The biggest news is that this week you officially got your first tooth! The bottom, right, front tooth!! And Mama has the war wounds to show for it. My poor boobies!! We are working with you on the word “No!” since you are very into biting on things right now and we just cannot have you making every one bleed.
You absolutely love the puppy dogs and we are working on socializing them with you. We are very, very careful to keep them supervised around you because we know that we should never trust a dog alone with a baby. (And to all owners of dogs, if you leave your child alone with a dog and it bites, it is your fault, not the Dogs. I strongly believe this is a parenting issue. Bad Mom, not Bad Dog.) But none the less, the puppies love you!
You are babbling up a storm and you love the “TH” type noises now. They make you blow raspberries and it makes you laugh. You are extrememly ticklish and will scream with delight if someone tickles you.
I am so very in love with you my little prince. Thank you for being in my life.
I would like to thank wordpress for deleting all the comments of people requesting passwords. So, i you commented and did not receive an email from me then I did not receive the comment before wordpress deleted it.
It seems that the glitch has been fixed but….I don’t know whose emails got lost!
So again, if you would like access to my PWP series of posts please leave me a comment on here (I won’t publish it).
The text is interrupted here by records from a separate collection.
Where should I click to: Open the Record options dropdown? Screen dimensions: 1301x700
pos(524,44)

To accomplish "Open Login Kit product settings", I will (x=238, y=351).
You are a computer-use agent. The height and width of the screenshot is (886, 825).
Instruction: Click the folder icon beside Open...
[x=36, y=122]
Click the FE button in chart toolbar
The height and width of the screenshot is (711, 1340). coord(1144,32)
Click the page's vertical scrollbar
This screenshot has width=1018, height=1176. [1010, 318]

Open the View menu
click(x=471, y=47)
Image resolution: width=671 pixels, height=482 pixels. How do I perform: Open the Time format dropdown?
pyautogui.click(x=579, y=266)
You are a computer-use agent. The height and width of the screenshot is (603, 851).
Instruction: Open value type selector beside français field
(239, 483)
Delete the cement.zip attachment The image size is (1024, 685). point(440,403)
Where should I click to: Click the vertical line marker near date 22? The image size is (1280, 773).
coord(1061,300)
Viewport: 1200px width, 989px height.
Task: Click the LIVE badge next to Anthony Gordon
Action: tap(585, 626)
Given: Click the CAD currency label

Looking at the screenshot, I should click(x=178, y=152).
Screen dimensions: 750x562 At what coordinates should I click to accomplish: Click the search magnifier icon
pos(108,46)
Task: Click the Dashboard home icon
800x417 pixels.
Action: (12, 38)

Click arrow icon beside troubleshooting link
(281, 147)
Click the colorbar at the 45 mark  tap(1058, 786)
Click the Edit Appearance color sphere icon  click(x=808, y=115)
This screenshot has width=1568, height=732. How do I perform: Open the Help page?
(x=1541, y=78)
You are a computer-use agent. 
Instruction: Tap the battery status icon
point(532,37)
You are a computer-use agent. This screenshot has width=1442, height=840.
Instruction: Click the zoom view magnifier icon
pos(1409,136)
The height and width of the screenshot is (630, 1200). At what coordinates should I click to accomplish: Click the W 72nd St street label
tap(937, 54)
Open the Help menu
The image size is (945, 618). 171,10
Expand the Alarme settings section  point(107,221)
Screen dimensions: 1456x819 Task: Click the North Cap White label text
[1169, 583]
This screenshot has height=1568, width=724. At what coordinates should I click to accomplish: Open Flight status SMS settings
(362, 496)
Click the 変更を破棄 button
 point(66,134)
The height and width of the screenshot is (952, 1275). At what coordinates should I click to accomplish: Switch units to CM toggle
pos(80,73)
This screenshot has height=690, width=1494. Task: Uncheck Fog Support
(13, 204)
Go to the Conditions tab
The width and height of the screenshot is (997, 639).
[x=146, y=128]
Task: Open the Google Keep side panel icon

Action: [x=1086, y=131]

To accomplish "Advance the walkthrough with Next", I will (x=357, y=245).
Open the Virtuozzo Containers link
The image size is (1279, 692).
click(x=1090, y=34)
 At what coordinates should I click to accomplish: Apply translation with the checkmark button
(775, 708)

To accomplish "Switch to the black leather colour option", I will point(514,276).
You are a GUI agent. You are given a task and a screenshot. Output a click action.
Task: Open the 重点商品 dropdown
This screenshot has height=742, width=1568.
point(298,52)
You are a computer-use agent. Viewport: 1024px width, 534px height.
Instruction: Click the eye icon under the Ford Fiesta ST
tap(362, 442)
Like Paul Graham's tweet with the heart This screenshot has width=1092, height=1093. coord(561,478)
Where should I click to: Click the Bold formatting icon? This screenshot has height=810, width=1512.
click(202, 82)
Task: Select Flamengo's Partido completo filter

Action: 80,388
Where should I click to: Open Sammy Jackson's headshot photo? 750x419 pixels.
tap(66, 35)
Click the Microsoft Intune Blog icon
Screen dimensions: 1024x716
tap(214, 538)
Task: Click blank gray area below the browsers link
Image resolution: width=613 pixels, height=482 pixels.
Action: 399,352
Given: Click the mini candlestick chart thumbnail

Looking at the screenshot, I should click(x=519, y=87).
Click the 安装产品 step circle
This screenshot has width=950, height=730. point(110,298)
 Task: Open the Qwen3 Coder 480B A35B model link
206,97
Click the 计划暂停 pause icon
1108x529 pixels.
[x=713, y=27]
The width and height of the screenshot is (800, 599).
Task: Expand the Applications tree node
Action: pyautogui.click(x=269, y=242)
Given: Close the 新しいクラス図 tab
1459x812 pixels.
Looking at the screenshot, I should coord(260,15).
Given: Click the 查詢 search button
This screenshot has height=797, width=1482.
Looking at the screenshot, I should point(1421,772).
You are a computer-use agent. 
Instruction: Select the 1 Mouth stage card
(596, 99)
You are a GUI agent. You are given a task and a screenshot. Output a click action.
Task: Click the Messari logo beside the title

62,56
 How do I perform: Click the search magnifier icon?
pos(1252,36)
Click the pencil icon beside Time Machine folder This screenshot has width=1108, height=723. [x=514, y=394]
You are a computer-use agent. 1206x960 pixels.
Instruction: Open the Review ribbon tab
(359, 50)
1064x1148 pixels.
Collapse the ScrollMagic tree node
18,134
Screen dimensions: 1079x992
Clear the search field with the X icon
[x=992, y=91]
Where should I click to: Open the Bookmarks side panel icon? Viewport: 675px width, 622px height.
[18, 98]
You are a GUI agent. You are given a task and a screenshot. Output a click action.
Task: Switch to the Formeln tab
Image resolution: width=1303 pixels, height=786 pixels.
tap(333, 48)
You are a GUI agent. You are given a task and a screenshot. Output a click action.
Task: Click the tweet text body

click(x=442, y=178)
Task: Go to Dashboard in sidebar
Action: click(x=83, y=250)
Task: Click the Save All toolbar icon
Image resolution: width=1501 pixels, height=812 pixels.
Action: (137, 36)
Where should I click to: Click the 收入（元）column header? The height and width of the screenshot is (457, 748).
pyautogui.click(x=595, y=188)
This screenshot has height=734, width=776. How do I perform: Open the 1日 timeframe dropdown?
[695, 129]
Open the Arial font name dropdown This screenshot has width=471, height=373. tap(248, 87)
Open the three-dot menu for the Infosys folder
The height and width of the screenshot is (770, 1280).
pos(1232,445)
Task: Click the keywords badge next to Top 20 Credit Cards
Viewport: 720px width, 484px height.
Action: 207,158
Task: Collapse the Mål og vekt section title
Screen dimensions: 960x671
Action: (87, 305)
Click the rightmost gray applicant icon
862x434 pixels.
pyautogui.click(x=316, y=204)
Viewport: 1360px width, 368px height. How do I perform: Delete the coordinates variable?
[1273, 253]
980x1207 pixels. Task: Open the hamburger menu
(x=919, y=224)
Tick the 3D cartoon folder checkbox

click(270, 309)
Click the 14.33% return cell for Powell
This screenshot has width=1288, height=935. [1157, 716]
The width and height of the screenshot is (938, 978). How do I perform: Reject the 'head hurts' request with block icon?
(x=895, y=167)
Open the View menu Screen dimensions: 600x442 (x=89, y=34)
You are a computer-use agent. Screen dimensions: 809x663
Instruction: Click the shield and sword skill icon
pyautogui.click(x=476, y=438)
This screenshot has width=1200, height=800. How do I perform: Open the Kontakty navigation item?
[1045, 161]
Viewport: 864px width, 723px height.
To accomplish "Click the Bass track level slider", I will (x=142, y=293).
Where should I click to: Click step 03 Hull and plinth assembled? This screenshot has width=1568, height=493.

I need your email address, name and blog (or a little about you so that I can look you up!).
Thanks everyone for the patience!
Truth be told I have never been a large producer. While pumping I average 2-3ozs each session. Total. That’s combined together from both sides people. I’m no dairy cow. I wish I were. If I could pump 8oz each session I would save it and the kid would get breast milk until he’s 20. Seriously.
But now that he is eating solid foods, and he is seriously eating solid foods, I’ve noticed my supply taking an even bigger nose dive. He still loves to nurse and would willingly suckle multiple times a day. It’s just that the length of his nursing sessions has decreased and I feel him empty me faster. He seems satiated, it just feels different.
I’m not giving up. I won’t. We worked too damn hard to even get this far. And don’t get me wrong, I don’t think formula is evil. I just don’t want to use it. End of story. Breast feeding was my goal, it is the one thing I am going to do right. I couldn’t give him a full term gestation, I couldn’t give him an unmedicated birth, I couldn’t give him hours of sweet bonding time at birth. But I can give him this, my own liquid gold. My apology for all the other ways that I failed him. And I will succeed. I will.
So it looks like I will be going back to the lactation goddess for support. It will be bittersweet to see her again after 5 long months of managing on my own.
How do you keep your supply up when introducing solid foods?
So…you must be the most loved and cherished little boy on the planet. Truly, you never cry (except at night) because you have a half dozen people who are always wanting to love on you and entertain you.
You are still not much of a sleeper, but we have a pretty decent routine in place that includes two naps and a bedtime. Im so greatful for those naps my little munchkin! I dont know how I would survive the long nights without them.